Delightful excursions for the wounded

People gave according to their means – whether that was lending a luxury yacht or giving handcraft skills.

Colonel Sir Wyndham Murray’s Yacht “Cecilia”

The kindness shown by Sir Wyndham and Lady Murray towards our sick and wounded soldiers is perhaps not so well known as it ought to be. This is the fourth year in succession in which he has devoted his beautiful little vessel during the whole summer to the service of Netley Red Cross Hospital. She is a steam yacht of 200 tons, on the roll of the Royal Yacht Squadron, of which Sir Wyndham is a member. And daily, weather permitting, she has taken parties of patients, medical officers, or sisters, for trips on the Solent, from Southampton Water to Ryde, Cowes, &c. except in the matter of coal, which the Admiralty have supplied, the whole upkeep of the yacht and crew is borne by the generous owner: and no one enjoys the outings more than he and Lady Murray when they find themselves able to be present in person for a few days on board.
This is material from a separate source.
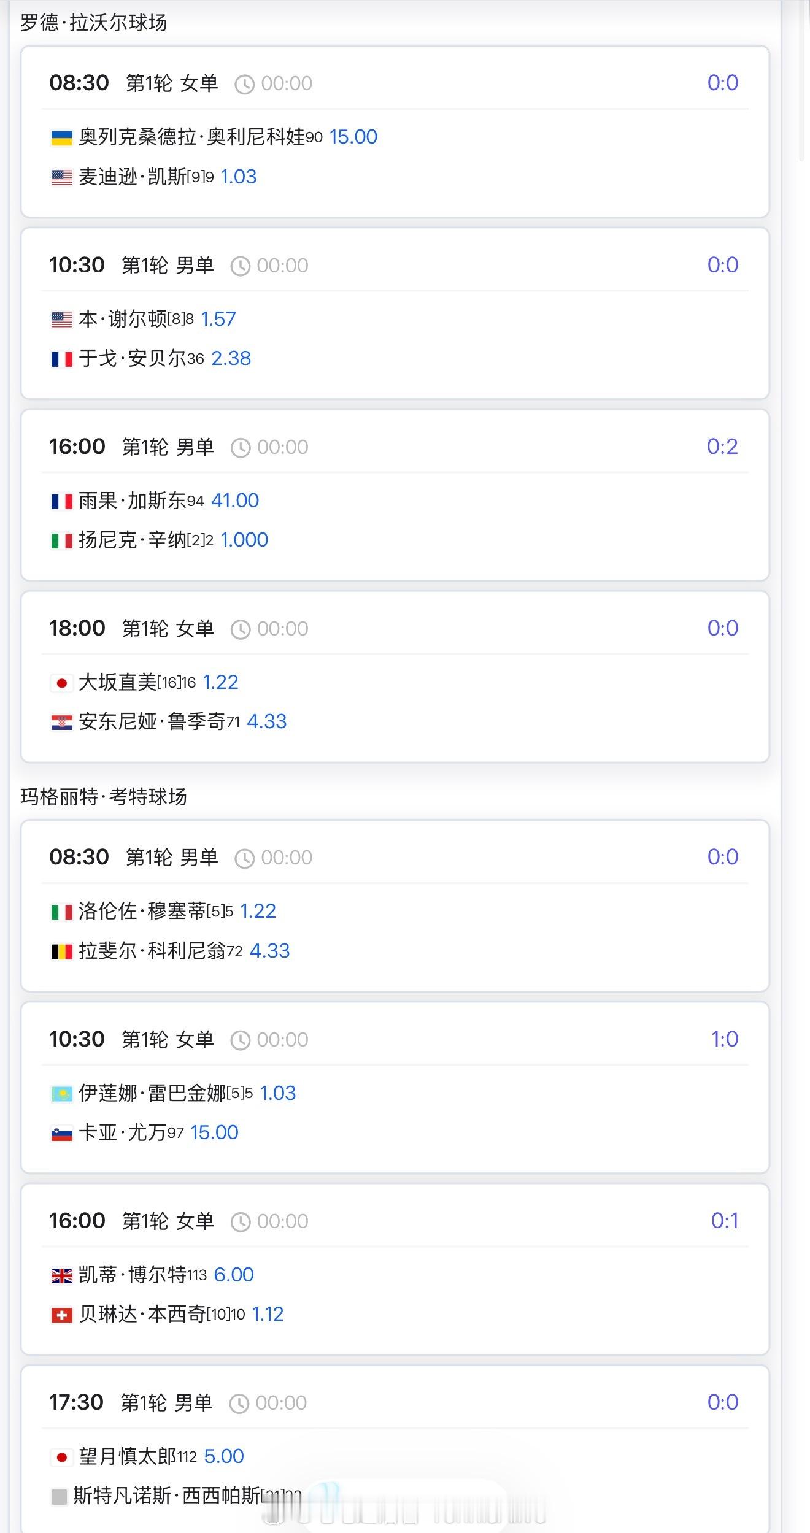Click the UK flag beside 凯蒂·博尔特

61,1275
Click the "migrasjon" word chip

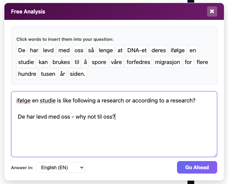[168, 62]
The Cecilia has carried about 1,000 passengers each summer, and the Hospital authorities have often expressed their appreciation of the benefits conferred upon all who have taken part in these delightful excursions.
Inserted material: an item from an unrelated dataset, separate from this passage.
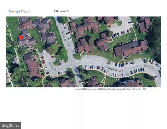Image resolution: width=167 pixels, height=129 pixels.
Task: Click the Google watermark on the map
Action: [x=83, y=82]
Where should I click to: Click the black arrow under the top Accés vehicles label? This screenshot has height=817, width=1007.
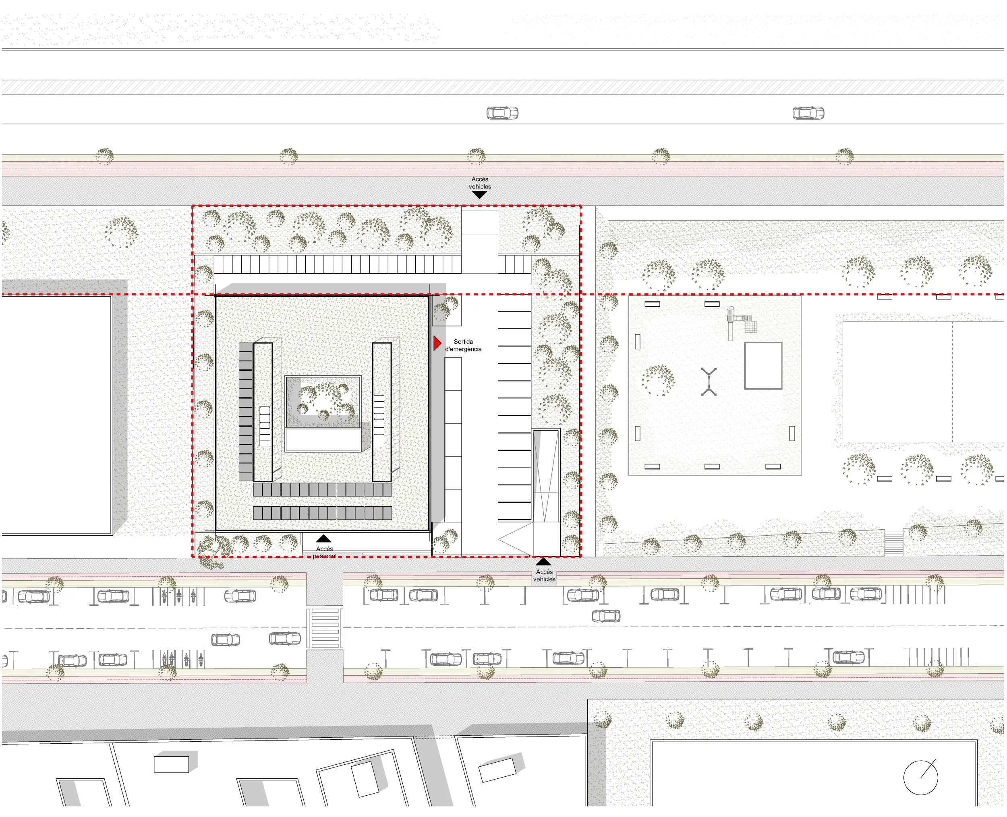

The boys attending the handicraft centre at Mrs Bland’s School, under Mr Stavely Bulford’s tuition, have made no less than 2,500 splints and surgical appliances between February, 1916, and August, 1918, besides other work. The demand for wooden appliances is diminishing, owing to introduction of other material, but the young workmen need have no doubt that their labour has not been in vain. Mr Bulford is resigning his appointment as Instructor under the Education Committee, as he wishes to take up honorary work in connection with the War Hospital Supplies Depot. We shall all be sorry to lose him.

Blackberries

School collections sent in: C of E School, 5 cwt, 17 ½ lbs; Mrs Bland’s, 2 cwt, 3 qr 14 lbs.

Burghfield parish magazine, November 1918 (D/EX725/4)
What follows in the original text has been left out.